What Is Crime Scene Investigation?

The popularity of television crime dramas has made CSI, or crime scene investigation, a household term. Crime scene investigation involves collecting, preserving, and analyzing evidence and other data found at crime scenes. Forensics experts who participate in these processes play vital roles in the legal system. Schools offering Forensic Science degrees can also be found in these popular choices.

Field Overview

The term 'crime scene investigation' has become largely recognizable, thanks to pop culture and television media. Crime scene investigation, often referred to as CSI, involves collecting, preserving, documenting, and analyzing evidence found at crime scenes. Forensics, the application of science in the legal realm, plays a big role in crime scene investigation and a number of forensic professionals are involved in the process.

While the TV drama version of crime scene investigation involves expensive, high-end equipment, real-life investigators generally work with limited budgets and must rely on their creativity to get the job done.

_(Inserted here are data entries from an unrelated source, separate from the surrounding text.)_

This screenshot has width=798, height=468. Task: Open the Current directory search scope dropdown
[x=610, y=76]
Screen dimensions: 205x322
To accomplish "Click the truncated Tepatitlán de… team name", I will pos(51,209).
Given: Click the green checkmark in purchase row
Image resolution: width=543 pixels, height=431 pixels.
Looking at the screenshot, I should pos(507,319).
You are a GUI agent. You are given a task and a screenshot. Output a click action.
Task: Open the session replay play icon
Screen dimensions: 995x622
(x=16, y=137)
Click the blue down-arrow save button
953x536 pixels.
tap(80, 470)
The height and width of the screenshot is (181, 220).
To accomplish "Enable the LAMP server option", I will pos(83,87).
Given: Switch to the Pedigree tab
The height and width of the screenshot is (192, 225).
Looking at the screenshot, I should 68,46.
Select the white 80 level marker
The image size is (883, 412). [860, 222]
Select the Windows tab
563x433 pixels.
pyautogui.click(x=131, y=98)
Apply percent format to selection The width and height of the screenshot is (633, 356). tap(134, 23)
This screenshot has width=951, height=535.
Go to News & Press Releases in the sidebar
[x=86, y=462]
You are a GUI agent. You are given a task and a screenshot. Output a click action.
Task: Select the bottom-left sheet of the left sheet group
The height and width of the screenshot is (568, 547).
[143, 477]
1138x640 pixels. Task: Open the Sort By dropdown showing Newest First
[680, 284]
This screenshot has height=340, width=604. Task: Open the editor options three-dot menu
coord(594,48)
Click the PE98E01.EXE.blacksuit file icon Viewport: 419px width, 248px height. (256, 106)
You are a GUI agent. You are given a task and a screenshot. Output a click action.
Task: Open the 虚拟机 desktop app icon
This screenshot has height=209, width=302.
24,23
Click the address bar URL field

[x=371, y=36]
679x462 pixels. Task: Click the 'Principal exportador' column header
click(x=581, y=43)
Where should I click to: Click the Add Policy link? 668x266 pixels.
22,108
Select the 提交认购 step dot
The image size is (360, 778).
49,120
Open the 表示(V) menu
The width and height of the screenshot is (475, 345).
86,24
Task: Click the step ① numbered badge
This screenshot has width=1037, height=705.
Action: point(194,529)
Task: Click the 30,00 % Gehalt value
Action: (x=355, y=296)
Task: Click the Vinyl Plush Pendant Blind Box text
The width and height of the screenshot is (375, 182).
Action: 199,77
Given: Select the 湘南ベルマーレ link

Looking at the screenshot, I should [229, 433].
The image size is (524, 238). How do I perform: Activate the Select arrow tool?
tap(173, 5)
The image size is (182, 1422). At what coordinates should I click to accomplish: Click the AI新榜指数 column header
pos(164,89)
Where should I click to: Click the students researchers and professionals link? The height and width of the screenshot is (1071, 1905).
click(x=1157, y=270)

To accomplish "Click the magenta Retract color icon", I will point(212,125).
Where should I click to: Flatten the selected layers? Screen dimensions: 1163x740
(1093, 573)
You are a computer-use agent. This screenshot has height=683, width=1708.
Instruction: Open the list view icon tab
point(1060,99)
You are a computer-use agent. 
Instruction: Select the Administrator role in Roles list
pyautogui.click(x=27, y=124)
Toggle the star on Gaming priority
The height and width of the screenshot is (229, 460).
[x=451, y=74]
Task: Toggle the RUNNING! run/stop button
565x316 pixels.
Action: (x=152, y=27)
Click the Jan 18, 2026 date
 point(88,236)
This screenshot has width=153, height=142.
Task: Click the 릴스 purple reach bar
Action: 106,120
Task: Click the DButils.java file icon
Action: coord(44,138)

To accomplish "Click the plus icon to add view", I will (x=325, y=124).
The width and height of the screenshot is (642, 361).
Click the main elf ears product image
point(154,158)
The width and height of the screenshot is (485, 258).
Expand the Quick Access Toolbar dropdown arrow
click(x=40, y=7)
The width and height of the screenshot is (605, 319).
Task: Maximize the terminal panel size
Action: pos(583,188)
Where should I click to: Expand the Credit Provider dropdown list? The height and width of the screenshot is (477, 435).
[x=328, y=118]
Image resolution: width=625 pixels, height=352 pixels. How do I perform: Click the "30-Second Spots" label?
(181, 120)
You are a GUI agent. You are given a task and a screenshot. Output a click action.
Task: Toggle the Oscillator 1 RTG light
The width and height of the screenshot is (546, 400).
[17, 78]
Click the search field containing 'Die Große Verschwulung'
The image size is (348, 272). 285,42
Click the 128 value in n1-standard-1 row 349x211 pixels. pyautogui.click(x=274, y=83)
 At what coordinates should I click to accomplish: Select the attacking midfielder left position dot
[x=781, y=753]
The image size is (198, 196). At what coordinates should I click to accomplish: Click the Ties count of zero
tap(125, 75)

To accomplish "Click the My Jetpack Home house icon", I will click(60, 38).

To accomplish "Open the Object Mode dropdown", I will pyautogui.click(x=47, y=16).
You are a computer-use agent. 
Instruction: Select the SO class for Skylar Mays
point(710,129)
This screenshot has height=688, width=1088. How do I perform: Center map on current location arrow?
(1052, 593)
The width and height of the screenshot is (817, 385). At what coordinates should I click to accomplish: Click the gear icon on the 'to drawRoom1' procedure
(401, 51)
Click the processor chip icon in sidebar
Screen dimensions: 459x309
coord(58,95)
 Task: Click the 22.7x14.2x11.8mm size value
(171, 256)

On-screen depictions of crime scene investigation also occasionally skew the reality of working in the field by misrepresenting the career profiles of real-life professionals.

Important Facts About the Crime Scene Investigation Field

Median Pay (2014)$55,360 (for forensic science technicians)
Required Education Bachelor's degree
On-the-job Training Moderate-term on-the-job training, usually under the guidance of an experienced investigator
Work Environment Police departments, morgue, crime laboratory; also spend a majority of time at crime scene

Source: U.S. Bureau of Labor Statistics

Job Description

Forensics experts are responsible for two main tasks: retrieving and processing evidence found at crime scenes and acting as expert witnesses. The first of these tasks involves studying physical evidence, analyzing clues recovered from crime scenes, and drawing conclusions based on evidence and one's expertise. The second part of a forensic expert's job requires communicating his or her complex findings to judges and juries in understandable terms.

Career Outlook Information

According to the Bureau of Labor Statistics (BLS, www.bls.gov), the employment of detectives and criminal investigators is expected to decline by 1% between 2014 and 2024, while forensic science technicians could see employment opportunities increase by about 27% during the same decade.